2 thoughts on “Halloween – Two MORE Reasons I’m Creeped Out

  1. I have vasilated back and forth for years at Jake’s request we refused to participate. His sweet little spirit knew.
    Then we learned how we appear to the world as leglaistic and wanted to be hos[itableto their pagan holidays by opening our doors and sharing sweets. There is something pagan in every holiday.SOme are outright offensive.
    Now I have decided it is a matter of conscience and wont bind on anyone my theology because it would be the same as saying its a sin to read steven king. so my hope is i am not offending my Jesus. we hate the scary faces, but for years we have volunteered at church parties. I feel like its a chance to say i love you neighbor.
    As a family we are worried about all paganism. Easter eggs for example.But for now we haven’t staked a hands off sign yet on the creepy strange weird celebration of dressing up and eating too much candy yet.
    We protect our children as much as possible but they all have come out with different opinions in the end. Jake now likes decorating the church and playing the carnival games and is super sad we miss it this year.
    I respect all of your points and do not object to even one. I just wonder how we reach the world without hangin out with them?

    1. Pam, thanks for reading and commenting. Like you, I’ve wrestled with the best ways to deal with the day. You ask a great question … I think there are a lot of ways to hang out with the “world” without having to compromise our faith or participate in evil and this can even happen on Halloween. Some of our friends have absolutely nothing to do with the day, except to maybe gather with friends and pray. I completely respect that.

      We, however, have always tried to be involved in opportunities to reach out, substituting scarey decorations for fall decor. Our neighborhoods have always been remote, so we’ve usually helped out at church events, but occasionally get to handout candy from home. One of my favorite events was in Monroe where several churches came together at the fairgrounds. Tons of people came because it was well done and safe. Interestingly, the location was next to a huge haunted house. Many of the teens from that crowd ended up in the church event and surprisingly, all on their own, seemed to sense the difference and took off the scary masks without anyone demanding it of them. And they always stuck around because we welcomed them.

      Our kids give us a hard time about not taking them door to door when they were little, but I’ve never regretted it since we didn’t know a lot of the people in the neighborhoods (besides they got far more candy at the church carnivals AND they were scared of all the decorations and scarey costumes – they seem to have forgotten that!).

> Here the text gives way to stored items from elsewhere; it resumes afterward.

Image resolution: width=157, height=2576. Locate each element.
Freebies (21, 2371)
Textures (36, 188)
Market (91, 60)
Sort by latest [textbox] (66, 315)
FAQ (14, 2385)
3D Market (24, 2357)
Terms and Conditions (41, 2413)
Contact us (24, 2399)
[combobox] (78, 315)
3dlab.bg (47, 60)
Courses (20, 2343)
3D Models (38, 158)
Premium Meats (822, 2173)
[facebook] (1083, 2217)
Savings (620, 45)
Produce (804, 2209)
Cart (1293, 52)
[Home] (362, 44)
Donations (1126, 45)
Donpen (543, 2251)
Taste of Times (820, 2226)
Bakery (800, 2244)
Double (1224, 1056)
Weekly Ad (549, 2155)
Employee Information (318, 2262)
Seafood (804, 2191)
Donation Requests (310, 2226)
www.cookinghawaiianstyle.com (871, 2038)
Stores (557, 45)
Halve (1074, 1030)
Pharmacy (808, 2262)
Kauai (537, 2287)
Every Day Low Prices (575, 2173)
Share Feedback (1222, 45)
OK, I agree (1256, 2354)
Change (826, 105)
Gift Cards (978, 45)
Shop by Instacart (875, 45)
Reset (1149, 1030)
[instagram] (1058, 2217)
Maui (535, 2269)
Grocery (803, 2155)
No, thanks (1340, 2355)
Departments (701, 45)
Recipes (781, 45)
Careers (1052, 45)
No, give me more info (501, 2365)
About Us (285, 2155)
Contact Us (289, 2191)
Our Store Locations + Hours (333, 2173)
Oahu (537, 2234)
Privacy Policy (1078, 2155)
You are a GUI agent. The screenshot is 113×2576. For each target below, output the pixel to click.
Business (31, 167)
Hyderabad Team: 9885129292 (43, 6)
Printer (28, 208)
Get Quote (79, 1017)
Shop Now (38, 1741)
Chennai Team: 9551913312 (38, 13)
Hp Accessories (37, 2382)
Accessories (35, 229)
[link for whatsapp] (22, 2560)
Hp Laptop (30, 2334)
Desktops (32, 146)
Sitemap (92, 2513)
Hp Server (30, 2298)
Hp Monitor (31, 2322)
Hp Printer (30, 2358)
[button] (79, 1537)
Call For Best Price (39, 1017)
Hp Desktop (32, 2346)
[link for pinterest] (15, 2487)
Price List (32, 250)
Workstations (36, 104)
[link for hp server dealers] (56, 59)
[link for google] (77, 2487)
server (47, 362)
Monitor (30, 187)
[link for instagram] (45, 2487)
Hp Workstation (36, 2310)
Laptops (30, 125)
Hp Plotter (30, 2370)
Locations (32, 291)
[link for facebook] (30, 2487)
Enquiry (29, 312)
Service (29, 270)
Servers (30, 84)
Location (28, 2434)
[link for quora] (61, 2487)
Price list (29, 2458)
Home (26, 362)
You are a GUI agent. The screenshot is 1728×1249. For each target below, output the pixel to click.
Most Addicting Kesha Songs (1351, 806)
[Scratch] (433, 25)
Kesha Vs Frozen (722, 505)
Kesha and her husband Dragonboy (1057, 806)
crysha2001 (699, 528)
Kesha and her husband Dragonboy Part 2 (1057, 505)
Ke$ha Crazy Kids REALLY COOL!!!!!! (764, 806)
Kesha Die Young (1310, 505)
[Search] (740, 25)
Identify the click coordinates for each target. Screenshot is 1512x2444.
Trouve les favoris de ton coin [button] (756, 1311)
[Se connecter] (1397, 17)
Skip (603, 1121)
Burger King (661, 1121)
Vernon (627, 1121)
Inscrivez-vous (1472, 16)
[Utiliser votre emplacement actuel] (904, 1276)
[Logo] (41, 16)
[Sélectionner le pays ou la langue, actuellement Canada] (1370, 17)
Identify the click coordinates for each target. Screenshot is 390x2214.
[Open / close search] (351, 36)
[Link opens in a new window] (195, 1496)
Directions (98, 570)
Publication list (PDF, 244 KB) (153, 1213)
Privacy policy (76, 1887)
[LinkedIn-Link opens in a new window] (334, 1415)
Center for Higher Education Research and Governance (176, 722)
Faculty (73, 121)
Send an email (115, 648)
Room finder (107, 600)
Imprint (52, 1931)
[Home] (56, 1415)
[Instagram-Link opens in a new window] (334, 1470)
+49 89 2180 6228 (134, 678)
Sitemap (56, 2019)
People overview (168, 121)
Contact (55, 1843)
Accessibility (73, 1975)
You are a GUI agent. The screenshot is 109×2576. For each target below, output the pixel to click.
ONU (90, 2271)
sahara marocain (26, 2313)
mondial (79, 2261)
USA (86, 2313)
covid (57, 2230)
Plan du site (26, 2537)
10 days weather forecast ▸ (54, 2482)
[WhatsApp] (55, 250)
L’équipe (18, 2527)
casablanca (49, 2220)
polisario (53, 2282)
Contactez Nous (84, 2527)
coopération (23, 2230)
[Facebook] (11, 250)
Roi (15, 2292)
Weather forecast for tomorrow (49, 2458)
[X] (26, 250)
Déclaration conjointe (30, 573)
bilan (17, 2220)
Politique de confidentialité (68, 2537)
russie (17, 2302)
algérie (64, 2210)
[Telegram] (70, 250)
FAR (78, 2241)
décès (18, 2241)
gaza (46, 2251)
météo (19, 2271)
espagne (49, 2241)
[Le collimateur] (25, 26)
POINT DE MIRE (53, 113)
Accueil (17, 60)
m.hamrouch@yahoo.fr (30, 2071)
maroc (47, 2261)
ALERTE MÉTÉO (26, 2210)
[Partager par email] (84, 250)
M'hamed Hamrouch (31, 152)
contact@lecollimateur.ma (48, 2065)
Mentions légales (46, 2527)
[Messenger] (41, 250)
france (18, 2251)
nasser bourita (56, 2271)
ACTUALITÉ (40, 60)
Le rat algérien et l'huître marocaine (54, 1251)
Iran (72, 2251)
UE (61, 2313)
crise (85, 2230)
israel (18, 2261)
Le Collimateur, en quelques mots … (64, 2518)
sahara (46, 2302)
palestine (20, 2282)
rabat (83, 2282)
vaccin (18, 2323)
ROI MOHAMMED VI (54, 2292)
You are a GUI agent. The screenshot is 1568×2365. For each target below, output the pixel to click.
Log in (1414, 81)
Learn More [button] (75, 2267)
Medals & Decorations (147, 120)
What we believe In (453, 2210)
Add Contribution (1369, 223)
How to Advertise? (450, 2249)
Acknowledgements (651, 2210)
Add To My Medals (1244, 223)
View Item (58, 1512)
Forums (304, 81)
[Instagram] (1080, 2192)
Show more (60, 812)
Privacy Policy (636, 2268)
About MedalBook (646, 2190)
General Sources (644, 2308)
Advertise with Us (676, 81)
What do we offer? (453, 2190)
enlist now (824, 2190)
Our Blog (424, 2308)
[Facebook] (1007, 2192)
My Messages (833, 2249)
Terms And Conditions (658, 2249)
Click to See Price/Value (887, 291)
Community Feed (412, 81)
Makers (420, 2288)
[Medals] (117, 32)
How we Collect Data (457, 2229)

      I know Christians who have built meaningful, evangelistic relationships with people they met through Halloween activities … I also know Christians who made a difference by completely setting themselves apart, causing curious friends to ask questions, which equally opened the door to evangelism. I think it’s a matter of praying and obeying and being okay that not all of us may have the same “assignment” for the day. =]

      As always, appreciate your thoughtful responses!